• [Page text]
- - - - - - -

Female Reproductive Organs:
i. Ovaries:
There is a pair of white minute masses of the ovaries attached to the posterior surface of the septum present between 12th and 13th segments. Ovaries are larger than testes. They produce ova.
ii. Oviducts:
The oviducts are two short tubes each lying immediately behind the respective ovary. The two ovarian tubes run backwards and converge to meet in the body wall and open to outside by a female genital pore on mid-ventral side of the 14th segment.
iii. Spermathecae:
There are present four pairs of spermathecae which lie in the sixth, seventh, eighth and ninth segments, but anterior parts of all the spermathecae are attached to the septa between 5/6, 6/7, 7/8 and 8/9 segments.
They open to outside through the spermathecal apertures situated ventrolatorally in the successive grooves separating the above mentioned segments. They store the sperms received from another earthworm during copulation.
Essay # 12. Copulation and Cocoon Formation of Earthworm:
The earthworms are bisexual or hermaphrodite or monoecious and protandrous. Thus, cross fertilization occurs, which is accompanied by the copulation. Two worms attach themselves with their ventral surfaces and become opposed to each other in opposite direction.
During copulation male genital papilla of one earthworm is inserted into the spermathecal pore of the other earthworm to transfer the sperms and prostatic fluid.
After copulation two earthworms separate. Now the glandular cells of the clitellum secrete a fluid that forms a girdle around the clitellum. The girdle is filled with mature ova released through female genital pore. The worm wriggles backwards.
When the girdle passes over the spermathecalpores it receives the sperms stored in the spermathecae and albuminous secretion of the epidermal gland cells of skin. Ultimately, the worm wriggles out completely and the girdle is, therefore, left free in moist soil.

- - - - - - -

• [Record excerpts]

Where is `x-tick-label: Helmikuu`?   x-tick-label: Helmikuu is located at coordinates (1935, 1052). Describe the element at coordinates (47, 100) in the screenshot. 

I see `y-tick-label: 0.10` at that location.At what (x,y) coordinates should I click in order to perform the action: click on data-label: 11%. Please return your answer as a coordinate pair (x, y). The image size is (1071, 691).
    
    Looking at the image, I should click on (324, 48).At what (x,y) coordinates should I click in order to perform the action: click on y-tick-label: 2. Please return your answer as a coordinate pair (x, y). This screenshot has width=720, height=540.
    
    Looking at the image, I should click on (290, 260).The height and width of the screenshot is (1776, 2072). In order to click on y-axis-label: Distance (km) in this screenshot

- - - - - - -

• [About this task]
According to the passage on earthworm reproduction, where is the female genital pore located? These items were taken from a different source.

• [Exercise response]
On the mid-ventral side of the 14th segment.